▸ Given instruction
How many lines of the data below contain the word "width"? Count only case-sensitive matches and reply with the number alone.

*** Data in this exercise

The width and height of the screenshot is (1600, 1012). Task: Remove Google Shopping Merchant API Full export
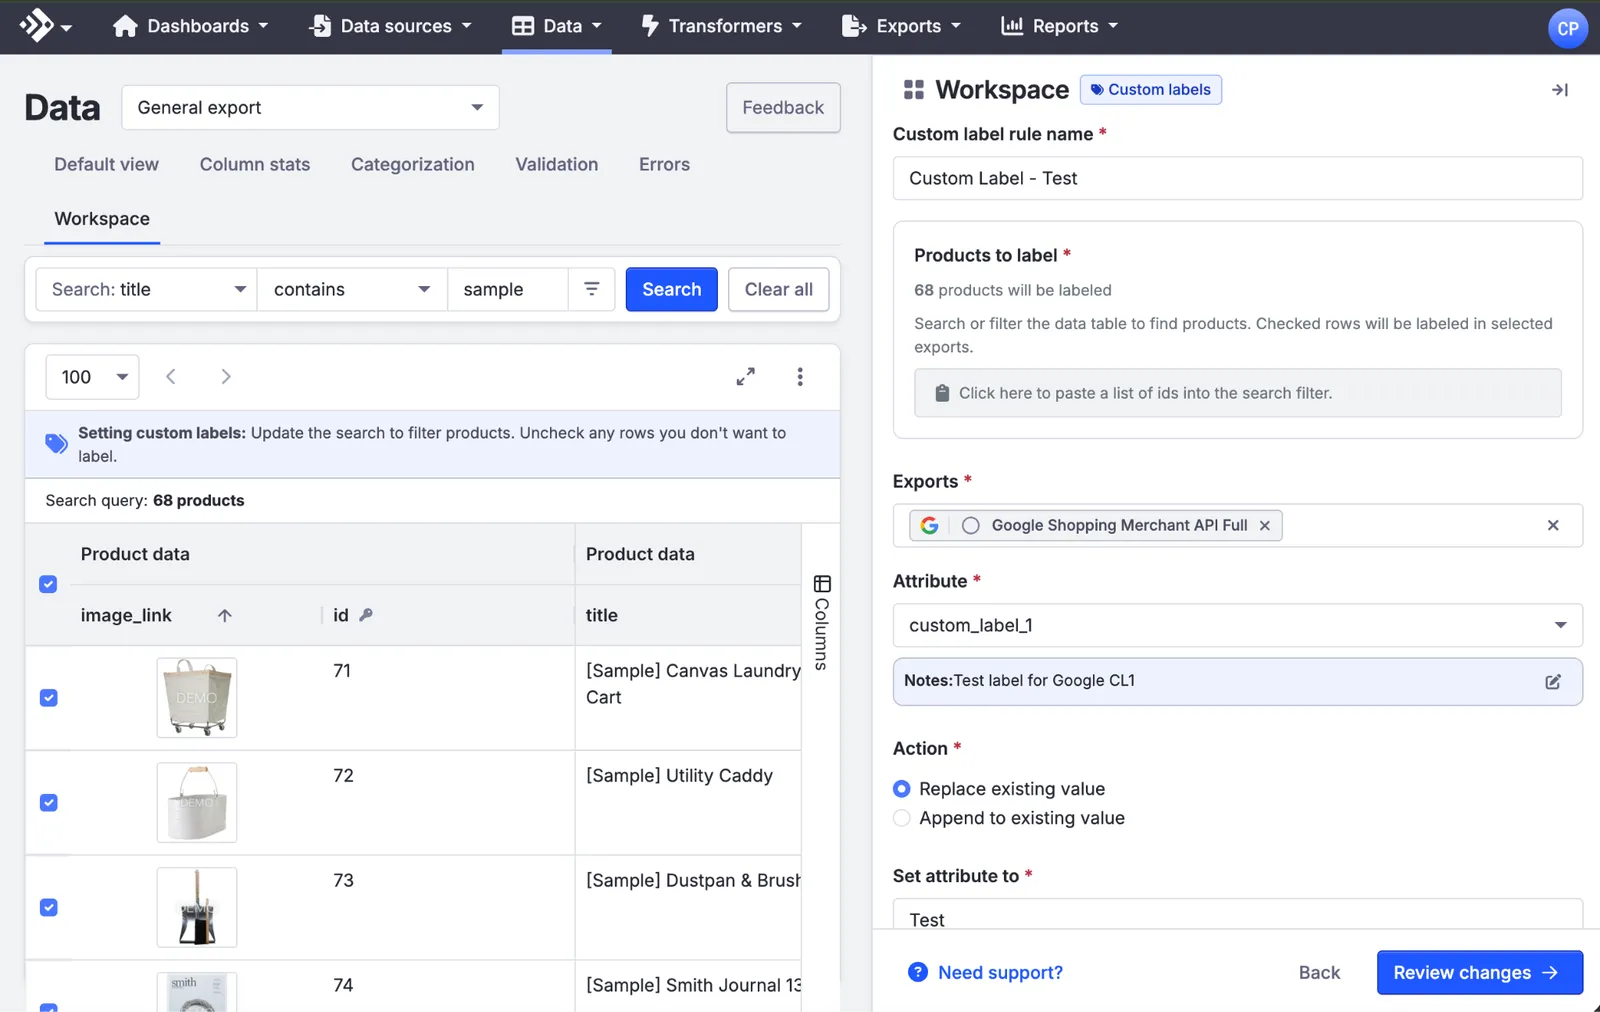[1265, 525]
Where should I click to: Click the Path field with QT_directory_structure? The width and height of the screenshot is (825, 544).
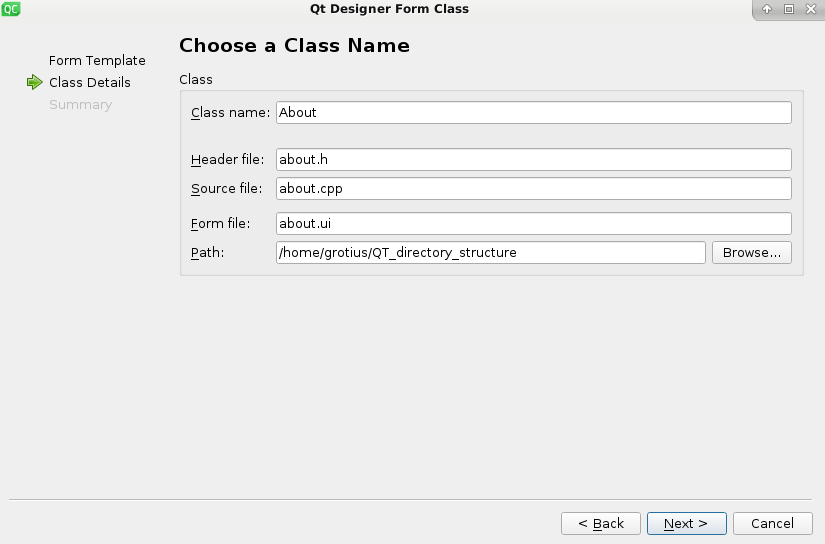(490, 253)
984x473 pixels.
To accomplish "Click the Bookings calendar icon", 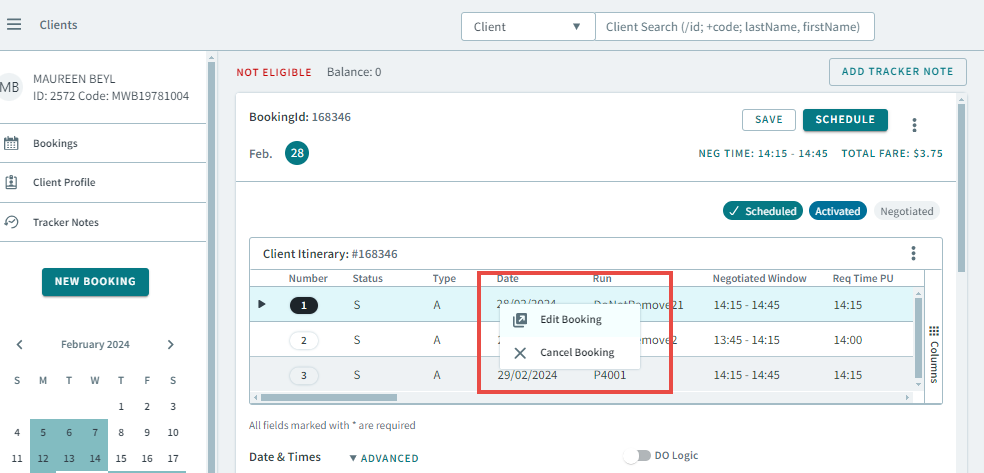I will coord(12,143).
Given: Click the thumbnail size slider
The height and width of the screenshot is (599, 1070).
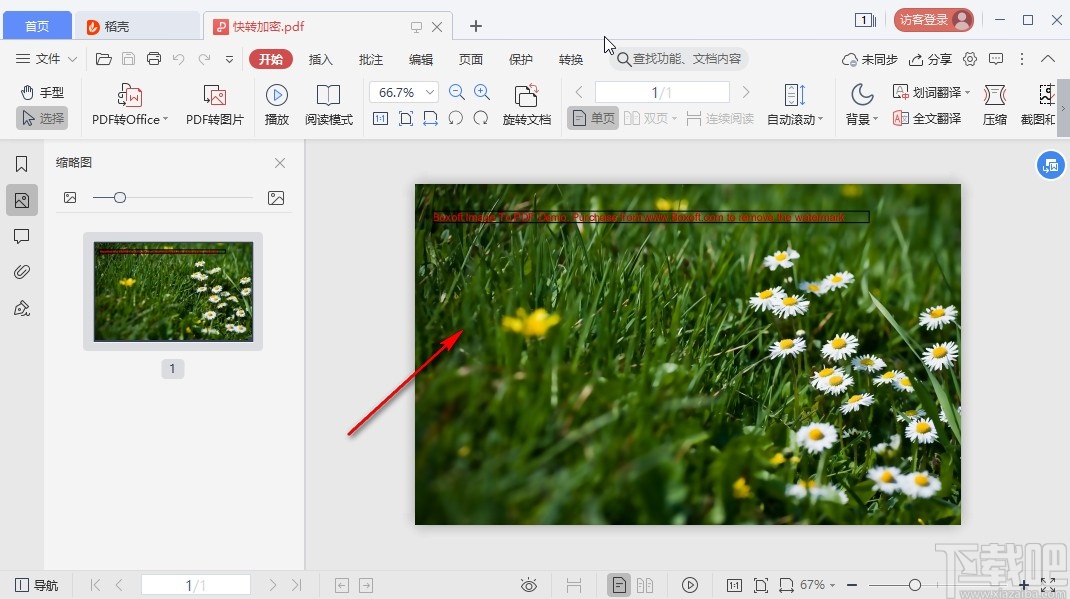Looking at the screenshot, I should click(120, 198).
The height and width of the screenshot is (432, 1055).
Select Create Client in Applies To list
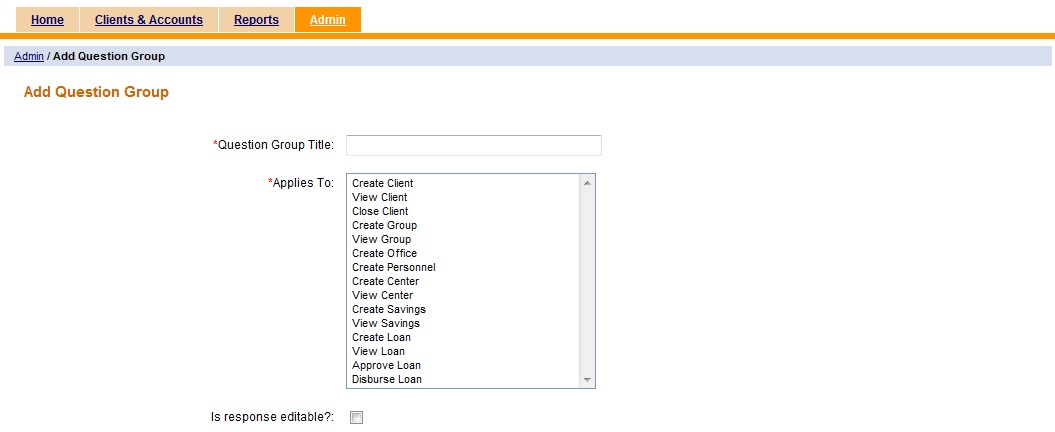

******

▸ Answer
4